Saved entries

________

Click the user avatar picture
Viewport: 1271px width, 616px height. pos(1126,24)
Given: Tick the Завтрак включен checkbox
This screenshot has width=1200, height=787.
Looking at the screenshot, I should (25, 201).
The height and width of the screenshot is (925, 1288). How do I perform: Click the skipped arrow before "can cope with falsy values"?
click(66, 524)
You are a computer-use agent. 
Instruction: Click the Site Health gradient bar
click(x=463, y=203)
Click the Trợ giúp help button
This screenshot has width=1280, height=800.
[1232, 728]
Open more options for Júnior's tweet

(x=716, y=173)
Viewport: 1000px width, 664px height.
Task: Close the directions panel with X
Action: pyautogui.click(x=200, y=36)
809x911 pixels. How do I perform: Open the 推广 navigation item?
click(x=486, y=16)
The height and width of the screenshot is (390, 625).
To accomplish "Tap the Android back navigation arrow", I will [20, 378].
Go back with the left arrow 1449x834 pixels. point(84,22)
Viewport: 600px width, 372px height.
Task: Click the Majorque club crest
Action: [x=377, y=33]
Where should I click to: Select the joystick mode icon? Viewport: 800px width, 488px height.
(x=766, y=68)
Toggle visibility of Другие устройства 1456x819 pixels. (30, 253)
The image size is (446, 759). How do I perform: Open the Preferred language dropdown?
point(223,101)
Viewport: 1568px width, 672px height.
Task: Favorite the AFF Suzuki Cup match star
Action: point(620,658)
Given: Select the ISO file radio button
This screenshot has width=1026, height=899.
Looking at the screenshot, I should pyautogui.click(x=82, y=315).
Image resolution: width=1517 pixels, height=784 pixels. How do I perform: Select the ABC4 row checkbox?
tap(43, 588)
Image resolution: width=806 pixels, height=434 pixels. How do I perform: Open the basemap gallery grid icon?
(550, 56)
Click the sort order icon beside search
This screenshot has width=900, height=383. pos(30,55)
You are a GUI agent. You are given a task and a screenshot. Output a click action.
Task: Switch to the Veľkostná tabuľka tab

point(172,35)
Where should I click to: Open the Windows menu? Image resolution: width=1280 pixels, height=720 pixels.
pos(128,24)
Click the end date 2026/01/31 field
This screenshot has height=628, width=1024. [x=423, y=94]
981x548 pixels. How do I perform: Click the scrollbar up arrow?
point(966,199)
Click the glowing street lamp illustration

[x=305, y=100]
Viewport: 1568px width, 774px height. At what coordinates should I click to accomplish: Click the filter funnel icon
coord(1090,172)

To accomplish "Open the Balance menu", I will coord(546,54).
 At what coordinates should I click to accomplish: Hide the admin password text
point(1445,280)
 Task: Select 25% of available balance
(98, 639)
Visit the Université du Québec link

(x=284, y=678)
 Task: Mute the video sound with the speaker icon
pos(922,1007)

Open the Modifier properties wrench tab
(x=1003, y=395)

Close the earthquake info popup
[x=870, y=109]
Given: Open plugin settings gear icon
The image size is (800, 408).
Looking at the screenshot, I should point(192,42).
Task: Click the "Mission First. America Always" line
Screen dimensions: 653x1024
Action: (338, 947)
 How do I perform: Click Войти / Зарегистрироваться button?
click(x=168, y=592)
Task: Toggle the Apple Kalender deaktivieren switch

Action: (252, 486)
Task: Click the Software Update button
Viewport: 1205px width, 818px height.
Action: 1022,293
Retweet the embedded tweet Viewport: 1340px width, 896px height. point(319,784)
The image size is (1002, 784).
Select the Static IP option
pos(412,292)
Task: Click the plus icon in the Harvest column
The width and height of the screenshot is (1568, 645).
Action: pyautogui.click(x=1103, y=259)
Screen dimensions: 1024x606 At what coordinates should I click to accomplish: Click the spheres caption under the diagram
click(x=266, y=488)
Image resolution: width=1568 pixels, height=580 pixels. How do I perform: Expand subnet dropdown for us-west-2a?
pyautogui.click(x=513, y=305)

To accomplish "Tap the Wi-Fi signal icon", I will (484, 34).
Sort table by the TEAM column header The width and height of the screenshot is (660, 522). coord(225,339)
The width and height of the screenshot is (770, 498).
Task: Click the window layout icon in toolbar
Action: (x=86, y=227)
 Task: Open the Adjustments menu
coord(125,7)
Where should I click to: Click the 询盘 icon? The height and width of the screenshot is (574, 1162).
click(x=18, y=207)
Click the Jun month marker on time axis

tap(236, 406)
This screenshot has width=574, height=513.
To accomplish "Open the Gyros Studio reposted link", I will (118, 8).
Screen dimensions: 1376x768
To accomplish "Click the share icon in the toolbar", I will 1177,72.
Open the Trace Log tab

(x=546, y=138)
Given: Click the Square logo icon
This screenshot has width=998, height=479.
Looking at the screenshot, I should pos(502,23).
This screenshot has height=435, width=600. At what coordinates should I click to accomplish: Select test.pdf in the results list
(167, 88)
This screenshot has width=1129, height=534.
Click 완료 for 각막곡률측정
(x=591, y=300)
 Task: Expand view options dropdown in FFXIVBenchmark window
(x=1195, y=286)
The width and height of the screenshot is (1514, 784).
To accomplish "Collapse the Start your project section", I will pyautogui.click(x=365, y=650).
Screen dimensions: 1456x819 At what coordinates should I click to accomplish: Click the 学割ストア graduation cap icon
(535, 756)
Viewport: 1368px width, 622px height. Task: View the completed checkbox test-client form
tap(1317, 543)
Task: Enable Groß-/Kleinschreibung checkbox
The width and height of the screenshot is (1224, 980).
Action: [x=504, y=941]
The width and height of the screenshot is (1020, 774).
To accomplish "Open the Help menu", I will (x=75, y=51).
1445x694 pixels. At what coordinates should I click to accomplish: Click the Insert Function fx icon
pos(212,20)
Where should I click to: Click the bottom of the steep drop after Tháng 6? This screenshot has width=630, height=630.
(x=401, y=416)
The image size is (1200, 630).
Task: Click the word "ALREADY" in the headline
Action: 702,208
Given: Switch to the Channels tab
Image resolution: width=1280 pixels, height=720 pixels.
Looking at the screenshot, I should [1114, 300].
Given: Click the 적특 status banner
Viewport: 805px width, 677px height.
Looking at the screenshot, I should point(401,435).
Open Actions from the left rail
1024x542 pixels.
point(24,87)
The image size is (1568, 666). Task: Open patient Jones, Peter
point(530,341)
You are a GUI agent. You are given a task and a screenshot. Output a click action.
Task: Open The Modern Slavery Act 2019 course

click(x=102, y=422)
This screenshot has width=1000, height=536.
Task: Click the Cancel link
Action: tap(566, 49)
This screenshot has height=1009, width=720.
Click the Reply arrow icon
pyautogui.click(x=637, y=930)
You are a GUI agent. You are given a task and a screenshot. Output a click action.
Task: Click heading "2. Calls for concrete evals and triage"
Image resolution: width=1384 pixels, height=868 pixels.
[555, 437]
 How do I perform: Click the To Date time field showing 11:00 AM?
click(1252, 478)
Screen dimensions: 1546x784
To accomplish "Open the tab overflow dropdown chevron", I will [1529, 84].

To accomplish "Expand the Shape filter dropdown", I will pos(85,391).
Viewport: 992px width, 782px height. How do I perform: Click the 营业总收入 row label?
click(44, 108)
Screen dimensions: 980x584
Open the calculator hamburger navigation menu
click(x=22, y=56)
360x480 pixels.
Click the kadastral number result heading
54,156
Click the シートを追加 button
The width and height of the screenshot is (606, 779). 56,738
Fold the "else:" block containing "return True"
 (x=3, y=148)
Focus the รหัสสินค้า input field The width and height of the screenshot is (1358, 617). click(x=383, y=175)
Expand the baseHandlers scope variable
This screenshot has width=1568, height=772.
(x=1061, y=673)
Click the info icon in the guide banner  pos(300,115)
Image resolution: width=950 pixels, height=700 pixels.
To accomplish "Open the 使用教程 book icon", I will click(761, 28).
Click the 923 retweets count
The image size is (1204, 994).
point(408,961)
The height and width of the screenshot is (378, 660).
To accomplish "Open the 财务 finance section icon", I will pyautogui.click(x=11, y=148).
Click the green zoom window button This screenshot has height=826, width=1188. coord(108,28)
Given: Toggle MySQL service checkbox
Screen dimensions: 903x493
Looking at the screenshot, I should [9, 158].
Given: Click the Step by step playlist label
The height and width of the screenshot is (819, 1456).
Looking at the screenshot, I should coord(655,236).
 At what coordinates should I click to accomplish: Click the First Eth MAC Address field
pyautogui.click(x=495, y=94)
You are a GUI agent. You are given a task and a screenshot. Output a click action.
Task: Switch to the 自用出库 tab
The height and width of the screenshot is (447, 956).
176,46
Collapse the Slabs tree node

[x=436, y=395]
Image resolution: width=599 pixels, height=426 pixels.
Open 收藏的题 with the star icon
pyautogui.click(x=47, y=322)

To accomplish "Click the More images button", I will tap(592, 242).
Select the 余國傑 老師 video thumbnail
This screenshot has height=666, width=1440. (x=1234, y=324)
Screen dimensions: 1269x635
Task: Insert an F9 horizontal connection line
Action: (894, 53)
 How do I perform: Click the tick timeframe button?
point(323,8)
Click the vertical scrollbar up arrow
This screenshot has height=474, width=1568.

________

• [What to produce] Wherever the word "section" appears in the entries above, copy that whole line.

• [Exercise result]
To accomplish "Collapse the Start your project section", I will pyautogui.click(x=365, y=650).
To accomplish "Open the 财务 finance section icon", I will pyautogui.click(x=11, y=148).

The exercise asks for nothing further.